----- Provided information -----

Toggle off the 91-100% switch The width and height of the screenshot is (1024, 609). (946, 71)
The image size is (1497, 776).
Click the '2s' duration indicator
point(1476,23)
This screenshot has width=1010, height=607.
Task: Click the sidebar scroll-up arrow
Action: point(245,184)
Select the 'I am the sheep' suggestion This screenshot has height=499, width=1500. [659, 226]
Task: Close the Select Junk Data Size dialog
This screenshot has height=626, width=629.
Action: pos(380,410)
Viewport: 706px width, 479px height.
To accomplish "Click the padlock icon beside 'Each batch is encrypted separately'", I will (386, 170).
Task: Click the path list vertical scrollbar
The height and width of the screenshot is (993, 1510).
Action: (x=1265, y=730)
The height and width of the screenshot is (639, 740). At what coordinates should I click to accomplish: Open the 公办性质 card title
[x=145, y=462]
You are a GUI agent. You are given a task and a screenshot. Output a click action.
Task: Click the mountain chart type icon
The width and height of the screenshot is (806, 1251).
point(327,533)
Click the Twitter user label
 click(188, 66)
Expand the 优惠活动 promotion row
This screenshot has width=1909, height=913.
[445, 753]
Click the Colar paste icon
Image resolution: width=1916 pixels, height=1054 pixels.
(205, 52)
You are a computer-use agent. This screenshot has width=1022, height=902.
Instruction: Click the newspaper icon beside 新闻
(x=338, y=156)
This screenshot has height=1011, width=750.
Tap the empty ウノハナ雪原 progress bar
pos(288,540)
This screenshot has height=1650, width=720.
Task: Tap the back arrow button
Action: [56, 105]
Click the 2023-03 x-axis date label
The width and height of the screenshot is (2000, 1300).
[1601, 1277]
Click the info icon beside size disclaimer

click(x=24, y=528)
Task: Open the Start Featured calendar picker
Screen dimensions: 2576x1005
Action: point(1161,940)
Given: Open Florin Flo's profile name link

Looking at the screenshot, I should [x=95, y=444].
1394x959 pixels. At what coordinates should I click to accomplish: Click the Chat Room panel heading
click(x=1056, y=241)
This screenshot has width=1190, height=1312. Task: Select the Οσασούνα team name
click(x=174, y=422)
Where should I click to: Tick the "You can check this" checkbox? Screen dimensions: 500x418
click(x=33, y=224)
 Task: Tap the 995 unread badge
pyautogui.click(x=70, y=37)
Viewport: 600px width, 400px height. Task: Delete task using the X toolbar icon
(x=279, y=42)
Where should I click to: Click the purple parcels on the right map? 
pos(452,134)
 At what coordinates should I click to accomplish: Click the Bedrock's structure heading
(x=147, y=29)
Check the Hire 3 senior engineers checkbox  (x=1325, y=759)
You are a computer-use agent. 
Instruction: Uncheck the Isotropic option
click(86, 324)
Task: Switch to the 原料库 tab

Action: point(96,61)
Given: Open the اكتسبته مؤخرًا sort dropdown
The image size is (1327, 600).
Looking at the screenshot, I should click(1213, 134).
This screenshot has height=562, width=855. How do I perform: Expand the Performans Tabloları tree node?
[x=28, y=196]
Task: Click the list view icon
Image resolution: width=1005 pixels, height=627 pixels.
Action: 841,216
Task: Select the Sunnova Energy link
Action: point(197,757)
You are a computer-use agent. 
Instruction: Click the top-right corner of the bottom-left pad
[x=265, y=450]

-----

Goal - Can you return the listing lines exactly as they appear, everything from the line containing "1394x959 pixels. At" down to the line containing "[x=28, y=196]", both included?

Answer to this problem -
1394x959 pixels. At what coordinates should I click to accomplish: Click the Chat Room panel heading
click(x=1056, y=241)
This screenshot has width=1190, height=1312. Task: Select the Οσασούνα team name
click(x=174, y=422)
Where should I click to: Tick the "You can check this" checkbox? Screen dimensions: 500x418
click(x=33, y=224)
 Task: Tap the 995 unread badge
pyautogui.click(x=70, y=37)
Viewport: 600px width, 400px height. Task: Delete task using the X toolbar icon
(x=279, y=42)
Where should I click to: Click the purple parcels on the right map? 
pos(452,134)
 At what coordinates should I click to accomplish: Click the Bedrock's structure heading
(x=147, y=29)
Check the Hire 3 senior engineers checkbox  (x=1325, y=759)
You are a computer-use agent. 
Instruction: Uncheck the Isotropic option
click(86, 324)
Task: Switch to the 原料库 tab

Action: point(96,61)
Given: Open the اكتسبته مؤخرًا sort dropdown
The image size is (1327, 600).
Looking at the screenshot, I should click(1213, 134).
This screenshot has height=562, width=855. How do I perform: Expand the Performans Tabloları tree node?
[x=28, y=196]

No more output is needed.